[Stated exercise]:
Change each occurrence of "GUI agent" in the records below to "screen agent", leaving everything else unchanged.

◇ ◇ ◇ ◇

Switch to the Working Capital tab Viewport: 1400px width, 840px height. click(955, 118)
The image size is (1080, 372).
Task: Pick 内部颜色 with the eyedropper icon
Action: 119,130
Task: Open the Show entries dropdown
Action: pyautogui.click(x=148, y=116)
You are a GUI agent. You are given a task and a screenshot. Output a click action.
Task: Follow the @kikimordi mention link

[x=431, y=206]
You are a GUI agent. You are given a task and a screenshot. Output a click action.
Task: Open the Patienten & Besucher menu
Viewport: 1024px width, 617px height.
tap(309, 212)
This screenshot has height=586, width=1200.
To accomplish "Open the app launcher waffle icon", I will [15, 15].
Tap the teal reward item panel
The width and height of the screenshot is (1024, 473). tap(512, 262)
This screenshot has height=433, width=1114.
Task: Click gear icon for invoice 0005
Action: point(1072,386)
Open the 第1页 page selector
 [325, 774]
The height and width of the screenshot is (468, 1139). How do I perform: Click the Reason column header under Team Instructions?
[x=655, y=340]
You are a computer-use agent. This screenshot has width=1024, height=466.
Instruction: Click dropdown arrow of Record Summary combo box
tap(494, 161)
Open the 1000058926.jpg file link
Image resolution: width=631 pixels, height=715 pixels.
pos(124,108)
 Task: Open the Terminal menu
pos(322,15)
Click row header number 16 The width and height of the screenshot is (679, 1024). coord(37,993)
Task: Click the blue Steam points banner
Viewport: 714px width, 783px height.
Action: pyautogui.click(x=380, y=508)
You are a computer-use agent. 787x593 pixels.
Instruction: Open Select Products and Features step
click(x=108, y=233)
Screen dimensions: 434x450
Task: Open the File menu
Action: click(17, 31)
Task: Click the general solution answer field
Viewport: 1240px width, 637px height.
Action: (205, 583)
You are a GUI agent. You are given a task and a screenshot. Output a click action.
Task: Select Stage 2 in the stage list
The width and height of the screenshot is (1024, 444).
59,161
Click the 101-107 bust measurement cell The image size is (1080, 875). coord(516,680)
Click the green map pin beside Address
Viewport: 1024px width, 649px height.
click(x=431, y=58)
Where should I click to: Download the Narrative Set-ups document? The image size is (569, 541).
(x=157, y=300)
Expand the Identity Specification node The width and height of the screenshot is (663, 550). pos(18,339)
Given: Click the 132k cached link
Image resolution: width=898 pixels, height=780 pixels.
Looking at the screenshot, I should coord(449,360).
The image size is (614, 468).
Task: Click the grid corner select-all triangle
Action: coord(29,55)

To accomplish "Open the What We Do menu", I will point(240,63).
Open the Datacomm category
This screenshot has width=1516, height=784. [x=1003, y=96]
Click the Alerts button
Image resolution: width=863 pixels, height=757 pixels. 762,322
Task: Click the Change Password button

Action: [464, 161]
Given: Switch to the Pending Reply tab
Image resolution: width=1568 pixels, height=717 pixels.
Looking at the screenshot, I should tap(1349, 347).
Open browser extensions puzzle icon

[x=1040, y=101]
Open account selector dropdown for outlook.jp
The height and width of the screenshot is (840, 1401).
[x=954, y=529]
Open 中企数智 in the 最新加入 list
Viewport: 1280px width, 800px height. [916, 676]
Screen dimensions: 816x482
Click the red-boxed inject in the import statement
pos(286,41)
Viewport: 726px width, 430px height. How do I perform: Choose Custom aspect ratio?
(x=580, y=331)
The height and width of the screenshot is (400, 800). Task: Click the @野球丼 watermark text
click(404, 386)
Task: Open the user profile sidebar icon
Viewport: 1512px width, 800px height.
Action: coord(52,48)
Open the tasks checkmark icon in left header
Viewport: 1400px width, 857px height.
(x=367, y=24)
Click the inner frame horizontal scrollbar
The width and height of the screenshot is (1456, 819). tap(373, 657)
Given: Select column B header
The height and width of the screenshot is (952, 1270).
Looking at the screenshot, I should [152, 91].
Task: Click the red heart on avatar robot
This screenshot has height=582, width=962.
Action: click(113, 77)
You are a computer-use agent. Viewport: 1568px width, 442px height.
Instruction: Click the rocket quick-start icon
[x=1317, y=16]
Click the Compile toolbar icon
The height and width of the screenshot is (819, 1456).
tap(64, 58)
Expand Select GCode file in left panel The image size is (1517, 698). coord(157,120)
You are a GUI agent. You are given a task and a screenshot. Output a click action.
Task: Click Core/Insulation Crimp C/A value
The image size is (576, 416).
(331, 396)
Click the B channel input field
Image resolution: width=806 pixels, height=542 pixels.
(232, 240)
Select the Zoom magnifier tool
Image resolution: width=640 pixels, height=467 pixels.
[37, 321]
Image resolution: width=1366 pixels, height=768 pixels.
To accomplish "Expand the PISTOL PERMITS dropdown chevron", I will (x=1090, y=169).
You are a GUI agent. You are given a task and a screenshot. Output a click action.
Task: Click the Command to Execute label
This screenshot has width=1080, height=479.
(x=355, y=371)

◇ ◇ ◇ ◇

[Reply]:
Switch to the Working Capital tab Viewport: 1400px width, 840px height. click(955, 118)
The image size is (1080, 372).
Task: Pick 内部颜色 with the eyedropper icon
Action: 119,130
Task: Open the Show entries dropdown
Action: pyautogui.click(x=148, y=116)
You are a screen agent. You are given a task and a screenshot. Output a click action.
Task: Follow the @kikimordi mention link

[x=431, y=206]
You are a screen agent. You are given a task and a screenshot. Output a click action.
Task: Open the Patienten & Besucher menu
Viewport: 1024px width, 617px height.
tap(309, 212)
This screenshot has height=586, width=1200.
To accomplish "Open the app launcher waffle icon", I will [15, 15].
Tap the teal reward item panel
The width and height of the screenshot is (1024, 473). tap(512, 262)
This screenshot has height=433, width=1114.
Task: Click gear icon for invoice 0005
Action: point(1072,386)
Open the 第1页 page selector
 [325, 774]
The height and width of the screenshot is (468, 1139). How do I perform: Click the Reason column header under Team Instructions?
[x=655, y=340]
You are a computer-use agent. This screenshot has width=1024, height=466.
Instruction: Click dropdown arrow of Record Summary combo box
tap(494, 161)
Open the 1000058926.jpg file link
Image resolution: width=631 pixels, height=715 pixels.
pos(124,108)
 Task: Open the Terminal menu
pos(322,15)
Click row header number 16 The width and height of the screenshot is (679, 1024). coord(37,993)
Task: Click the blue Steam points banner
Viewport: 714px width, 783px height.
Action: pyautogui.click(x=380, y=508)
You are a computer-use agent. 787x593 pixels.
Instruction: Open Select Products and Features step
click(x=108, y=233)
Screen dimensions: 434x450
Task: Open the File menu
Action: click(17, 31)
Task: Click the general solution answer field
Viewport: 1240px width, 637px height.
Action: (205, 583)
You are a screen agent. You are given a task and a screenshot. Output a click action.
Task: Select Stage 2 in the stage list
The width and height of the screenshot is (1024, 444).
59,161
Click the 101-107 bust measurement cell The image size is (1080, 875). coord(516,680)
Click the green map pin beside Address
Viewport: 1024px width, 649px height.
click(x=431, y=58)
Where should I click to: Download the Narrative Set-ups document? The image size is (569, 541).
(x=157, y=300)
Expand the Identity Specification node The width and height of the screenshot is (663, 550). pos(18,339)
Given: Click the 132k cached link
Image resolution: width=898 pixels, height=780 pixels.
Looking at the screenshot, I should coord(449,360).
The image size is (614, 468).
Task: Click the grid corner select-all triangle
Action: coord(29,55)

To accomplish "Open the What We Do menu", I will point(240,63).
Open the Datacomm category
This screenshot has width=1516, height=784. [x=1003, y=96]
Click the Alerts button
Image resolution: width=863 pixels, height=757 pixels. 762,322
Task: Click the Change Password button

Action: [464, 161]
Given: Switch to the Pending Reply tab
Image resolution: width=1568 pixels, height=717 pixels.
Looking at the screenshot, I should tap(1349, 347).
Open browser extensions puzzle icon

[x=1040, y=101]
Open account selector dropdown for outlook.jp
The height and width of the screenshot is (840, 1401).
[x=954, y=529]
Open 中企数智 in the 最新加入 list
Viewport: 1280px width, 800px height. [916, 676]
Screen dimensions: 816x482
Click the red-boxed inject in the import statement
pos(286,41)
Viewport: 726px width, 430px height. How do I perform: Choose Custom aspect ratio?
(x=580, y=331)
The height and width of the screenshot is (400, 800). Task: Click the @野球丼 watermark text
click(404, 386)
Task: Open the user profile sidebar icon
Viewport: 1512px width, 800px height.
Action: coord(52,48)
Open the tasks checkmark icon in left header
Viewport: 1400px width, 857px height.
(x=367, y=24)
Click the inner frame horizontal scrollbar
The width and height of the screenshot is (1456, 819). tap(373, 657)
Given: Select column B header
The height and width of the screenshot is (952, 1270).
Looking at the screenshot, I should [152, 91].
Task: Click the red heart on avatar robot
This screenshot has height=582, width=962.
Action: click(113, 77)
You are a computer-use agent. Viewport: 1568px width, 442px height.
Instruction: Click the rocket quick-start icon
[x=1317, y=16]
Click the Compile toolbar icon
The height and width of the screenshot is (819, 1456).
tap(64, 58)
Expand Select GCode file in left panel The image size is (1517, 698). coord(157,120)
You are a screen agent. You are given a task and a screenshot. Output a click action.
Task: Click Core/Insulation Crimp C/A value
The image size is (576, 416).
(331, 396)
Click the B channel input field
Image resolution: width=806 pixels, height=542 pixels.
(232, 240)
Select the Zoom magnifier tool
Image resolution: width=640 pixels, height=467 pixels.
[37, 321]
Image resolution: width=1366 pixels, height=768 pixels.
To accomplish "Expand the PISTOL PERMITS dropdown chevron", I will (x=1090, y=169).
You are a screen agent. You are given a task and a screenshot. Output a click action.
Task: Click the Command to Execute label
This screenshot has width=1080, height=479.
(x=355, y=371)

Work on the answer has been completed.